# Compito breve:
Risponda in base all'estratto fornito:
1. Che cosa hanno denunciato in modo eloquente le lacrime della rappresentante del dicastero del lavoro?
2. Chi ha combattuto in buona parte le guerre, almeno fino all'ultima?
3. Quale problema indica l'estratto fornito come quello vero, mentre si parla di articolo 18?

# Estratto fornito:
Hanno agito a senso unico i professori, con una protervia ed una cattiveria
che le lacrime della rappresentante del dicastero del lavoro ne hanno
denunciato in modo eloquente la misura e la profondità dei tagli e perché no
delle infamie disposti.
E’
vero che le guerre, almeno fino all’ultima, le hanno combattute in buona
parte i contadini e gli operai coscritti, tuttavia alla fine una parvenza di
giudizio popolare o quantomeno la storia i responsabili li ha identificati e
giudicati.
Con
i professori, salvo i calcolati ed elettoralistici “sussurri e grida” dei
seguaci del “sole delle alpi” o di quelle più misurate del profeta di
Montenero di Bisacce, si son trovati tutti d’accordo compresi i sindacati, i
quali, ridotti ormai alle effimere agitazioni, come si è soliti fare con i
succhi di frutta prima dell’uso, non contano nulla più.
In
conclusione ha pagato la povera gente, hanno pagato i redditi fissi, hanno
pagato i pensionati, hanno pagato i cinquantenni, hanno pagato le donne,
hanno pagato gli inoccupati, i disoccupati, le giovani ed i giovani. Bravi i
professori e con essi bravi i peones del governo precedente insieme
all’amico di don Verzè, così come bravi non c’è che dire sono risultati i
rappresentanti delle cd forze responsabili dell’ex opposizione, le quali
tuttavia sono risultate tali solo a senso unico, tutte a sfavore delle
categorie meno abbienti come appunto quelle del reddito fisso e quelle al
colmo senza reddito.
Il
carattere assurdo ed esagerato che ha assunto la politica d’intervento
iniziata con l’insorgere della crisi, specialmente in Europa, è ormai sotto
gli occhi di parecchi.
Nel
nostro paese per esempio il fatto che si parli di articolo 18 quando
viceversa il problema è chiaramente quello della disoccupazione di lungo
periodo od ancora che la banca centrale abbia deciso e promosso di passare
attraverso il sistema bancario europeo per sostenere i paesi con problemi di
cosiddetto debito sovrano, consentendo però allo stesso sistema bancario di
far ampi e lucrosi profitti nell’intermediazione, denuncia con chiarezza la
misura del ruolo assunto dalla finanza nel sistema economico internazionale
prima e di tutti i paesi poi.

# Dati raccolti:
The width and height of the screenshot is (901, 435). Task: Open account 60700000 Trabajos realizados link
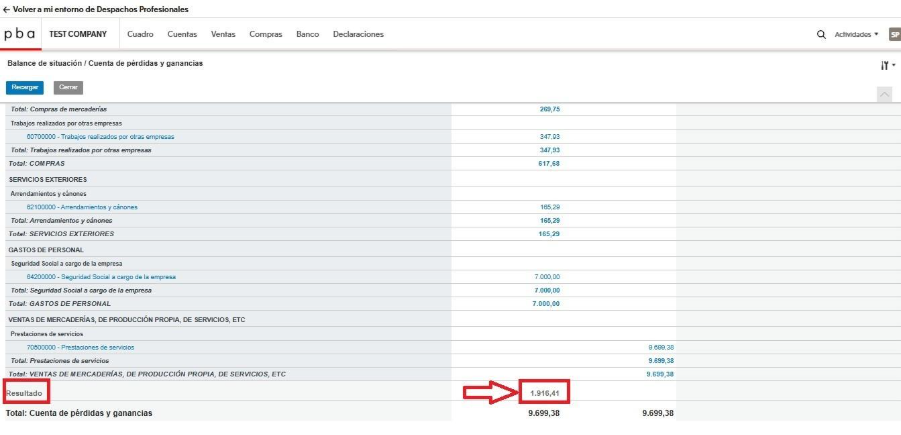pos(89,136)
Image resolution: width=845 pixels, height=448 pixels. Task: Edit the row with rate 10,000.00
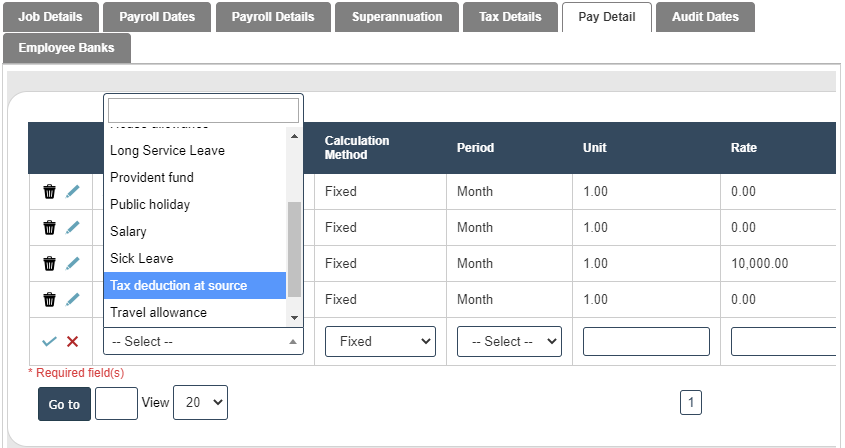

# Risposta scritta:
1. La misura e la profondità dei tagli e delle infamie disposti.
2. I contadini e gli operai coscritti.
3. La disoccupazione di lungo periodo.